Despite Decades of Cleanup, Communities of Color Still Have the Worst Air Pollution in the U.S.

Smog over downtown Los Angeles.

Smog over downtown Los Angeles. Ben Amstutz / Flickr

Wealthy white Americans are still getting to breathe cleaner air than lower-income communities of color, despite significant nationwide reductions in pollution since the 1980s, according to a new study.

Fine particle pollution — which is 2.5 micrometers or smaller — has fallen an average of about 70 percent since 1981. But air pollution is not equally distributed around America.

In general, the gap between communities with the cleanest and dirtiest air has narrowed.

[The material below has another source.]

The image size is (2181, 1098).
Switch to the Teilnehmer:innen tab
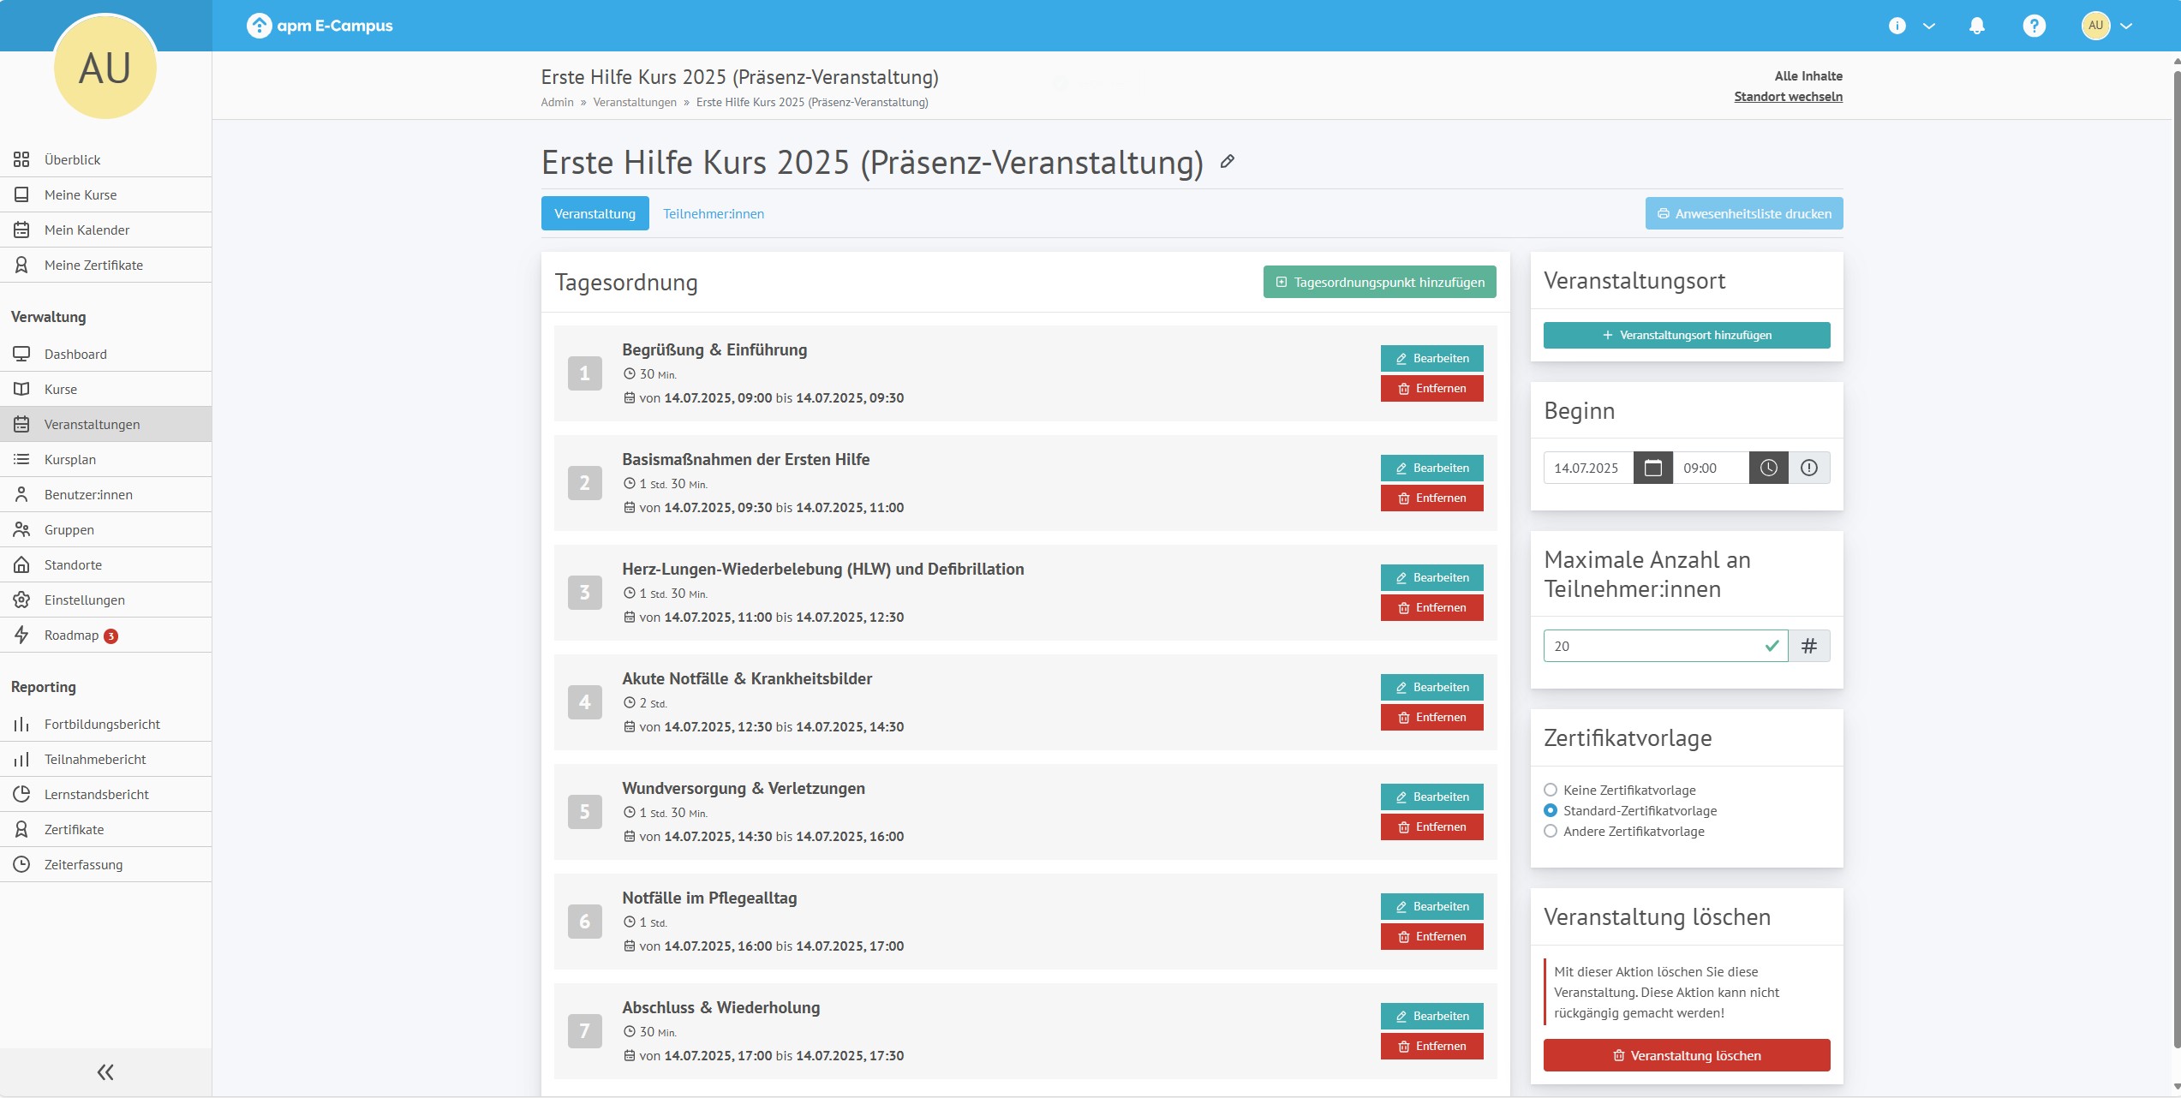click(x=713, y=213)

Still, the already disadvantaged parts of the United States continue to have the worst air.

The most polluted census tracts in 1981 remained the most polluted in 2016, according to the peer-reviewed research in the journal Science.

Southern California in particular struggles with dirtier air from highways, fossil fuel operations and industrial facilities.

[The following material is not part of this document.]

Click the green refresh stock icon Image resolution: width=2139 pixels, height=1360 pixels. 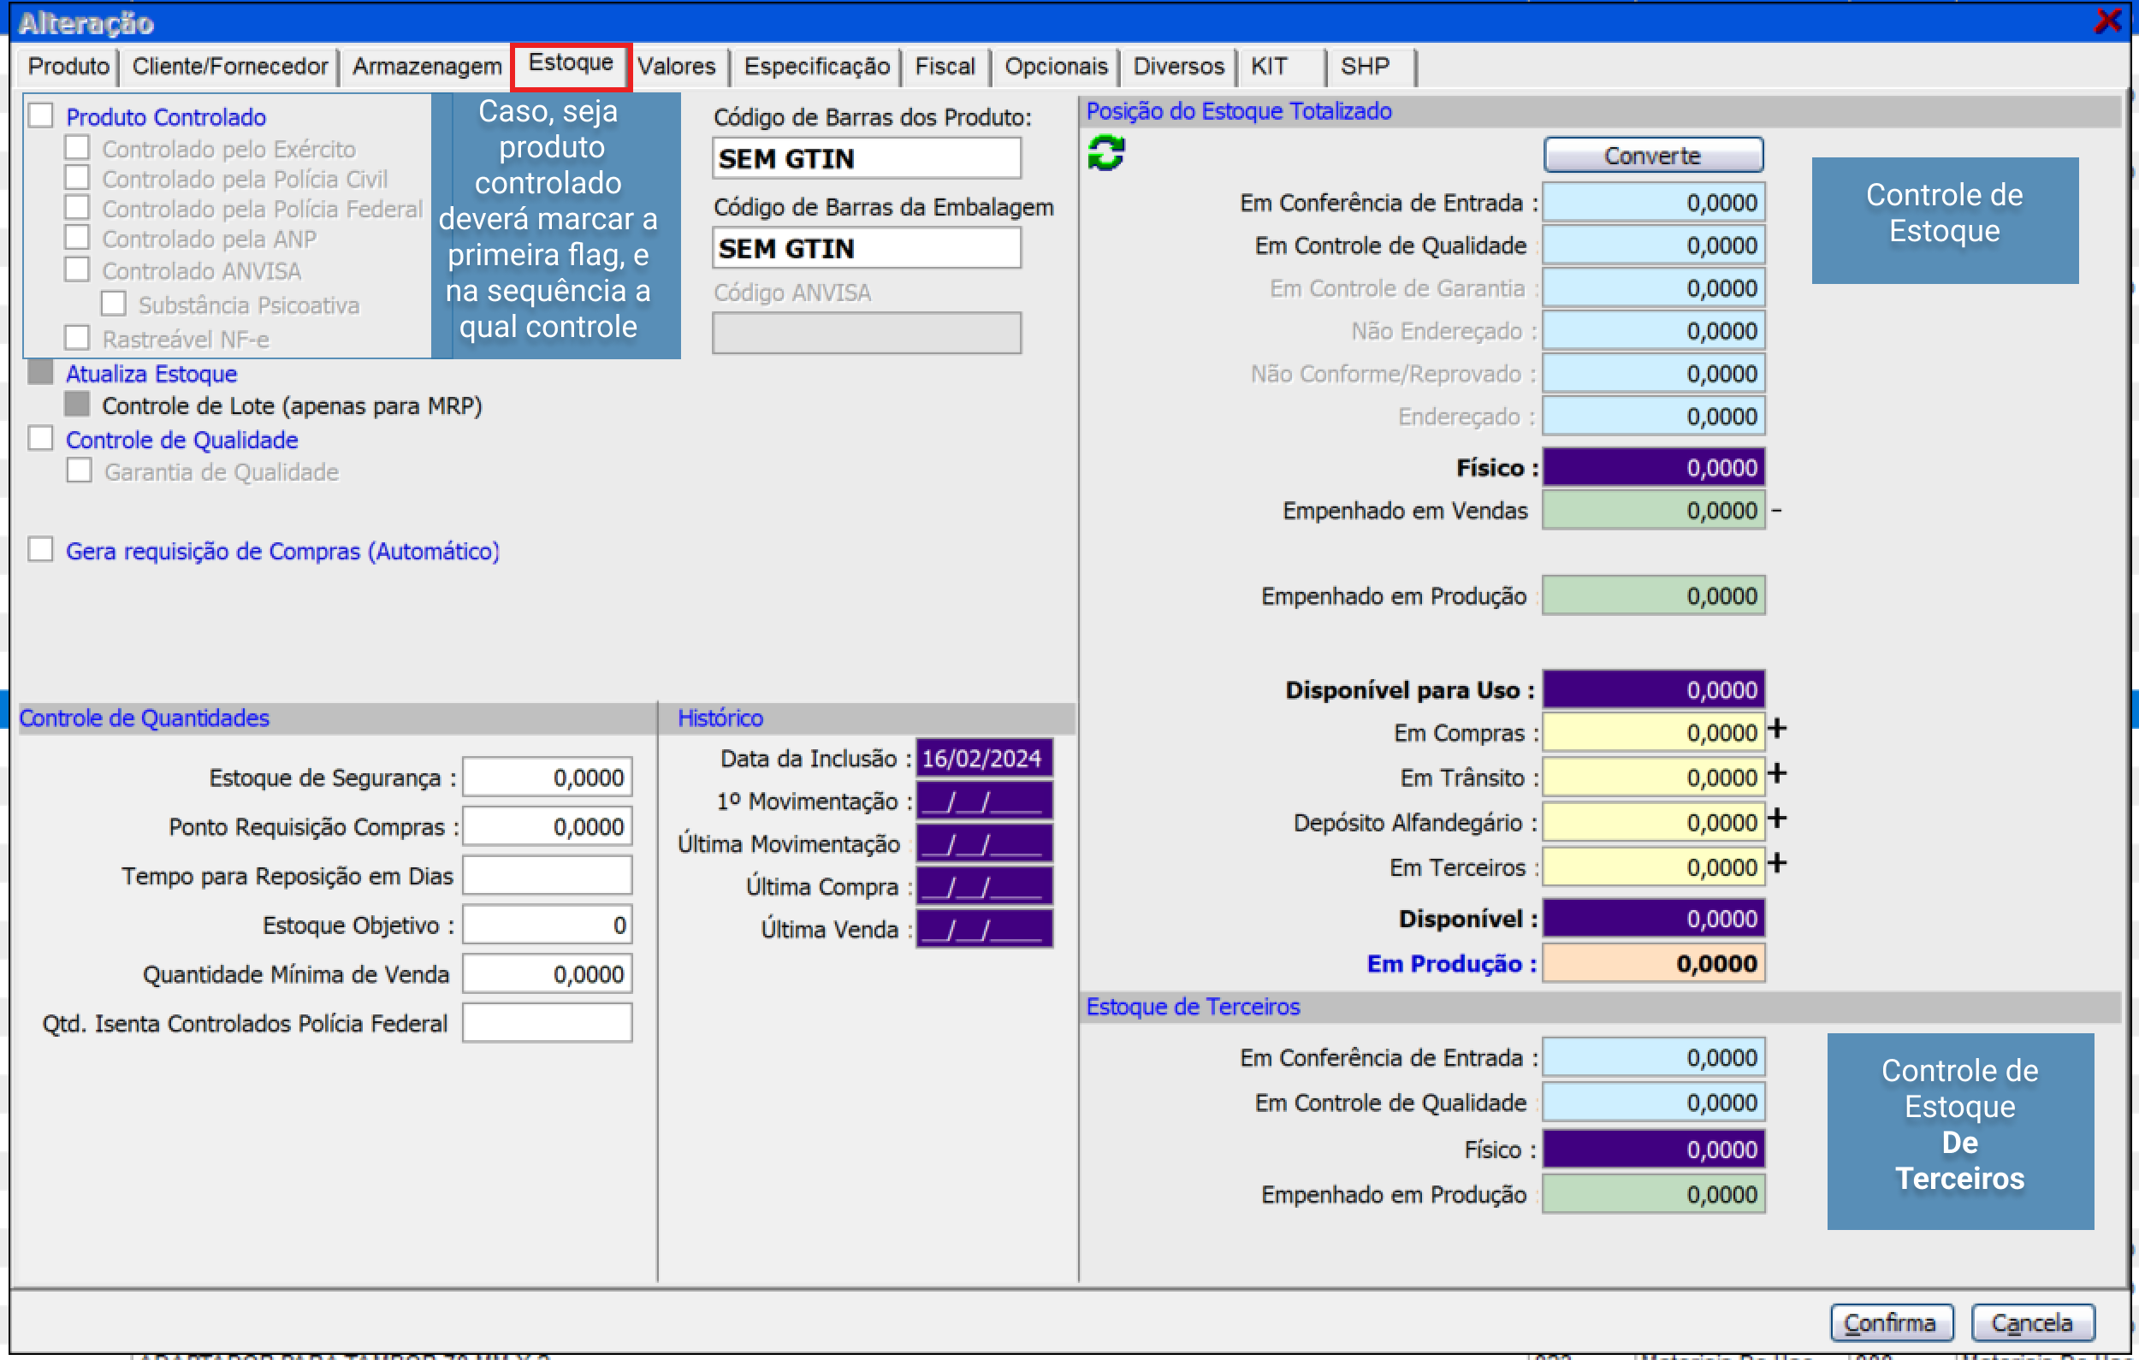click(x=1105, y=154)
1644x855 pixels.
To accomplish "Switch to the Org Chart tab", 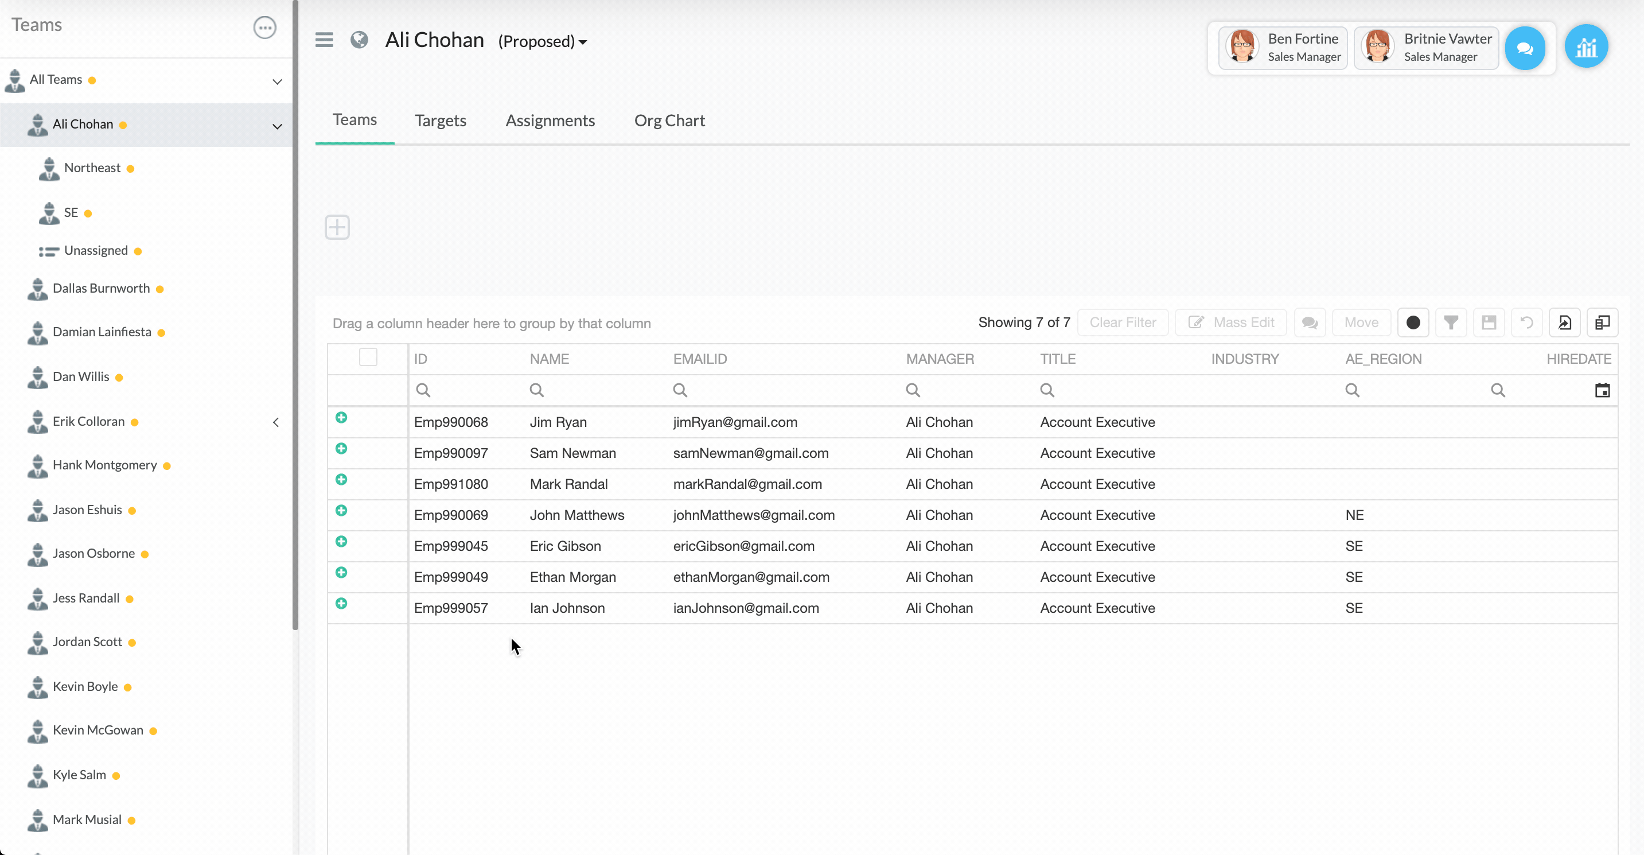I will (669, 121).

“If a child was born in Los Angeles county today, they would be exposed to the same amount of pollution the average child was exposed to in the early 1990s,” said Jonathan Colmer, a coauthor and economics professor who directs the Environmental Inequality Lab at the University of Virginia.

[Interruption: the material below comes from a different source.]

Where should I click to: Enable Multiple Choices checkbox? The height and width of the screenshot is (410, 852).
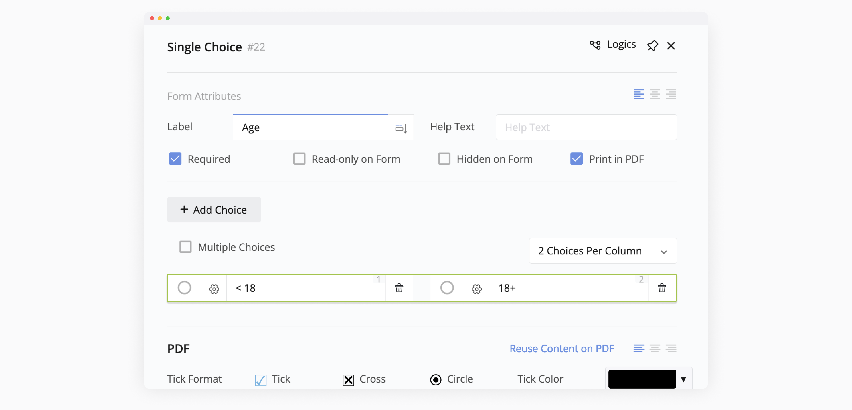point(185,247)
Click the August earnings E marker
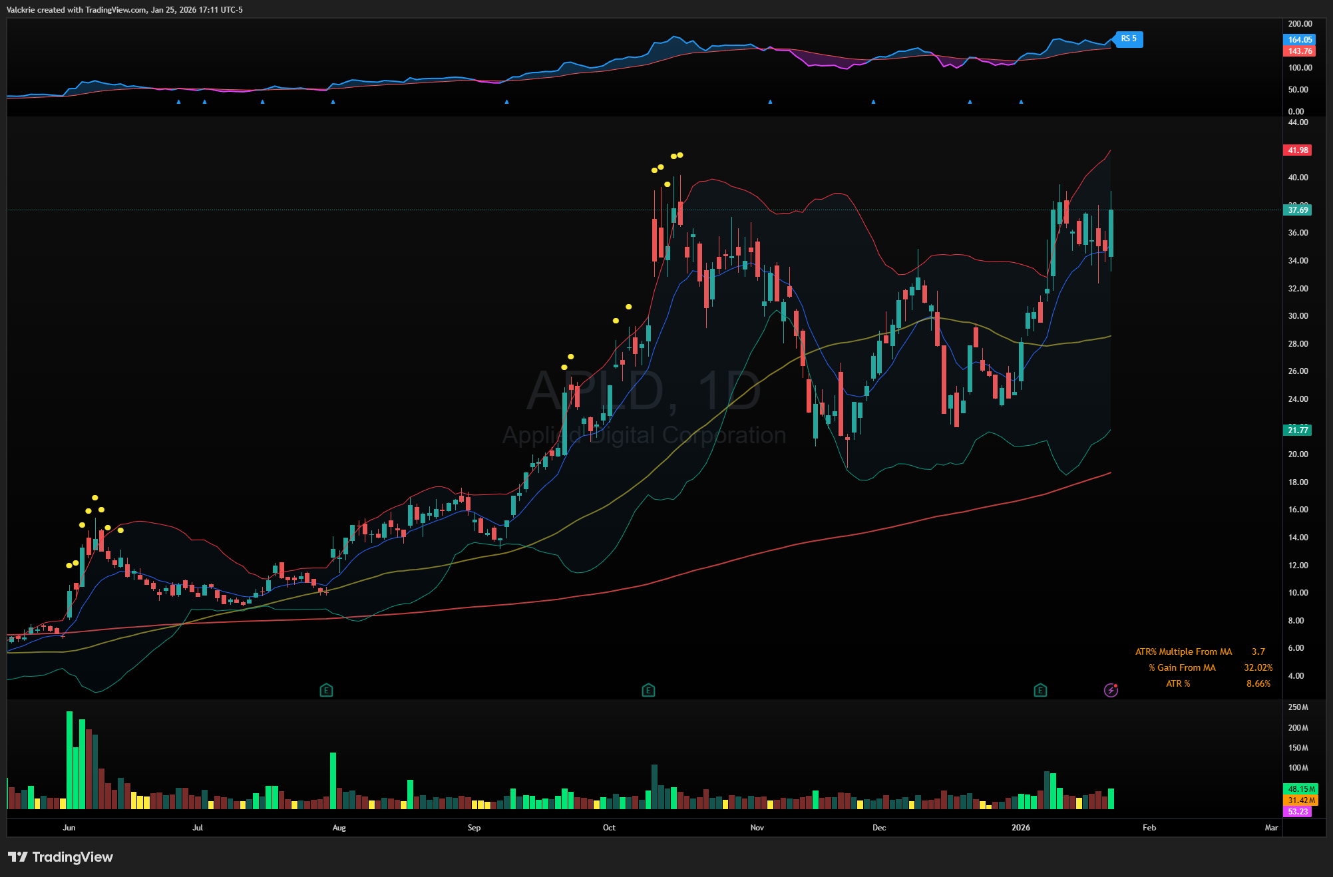 [326, 690]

Reducing disparity has been a stated goal of U.S. environmental policy for decades, Colmer said, but the country is falling short.

Fine particle pollution is microscopic, about 40 times smaller than a grain of sand. It can travel deep into the lungs, bloodstream, and brain and reduce life expectancy and contribute to lung cancer and heart disease.

“Air pollution contributes to as many as 9 million premature deaths worldwide every year. This is twice as many as war, other violence, HIV/Aids, tuberculosis, and malaria combined,” Colmer said.

The vast majority of U.S. census tracts saw little change in their pollution levels in comparison with the national average, with a few exceptions.

Ohio, West Virginia, eastern Kentucky — the north-east corridor — all of those places became relatively less polluted. While California’s Central and Imperial valleys, southwestern Arizona, southern Texas, and portions of Arkansas and Oklahoma have become relatively more polluted.

The changes are likely from environmental regulations, declines in manufacturing, a reduction in coal use in some parts of the country and a boom in natural gas fracking in others.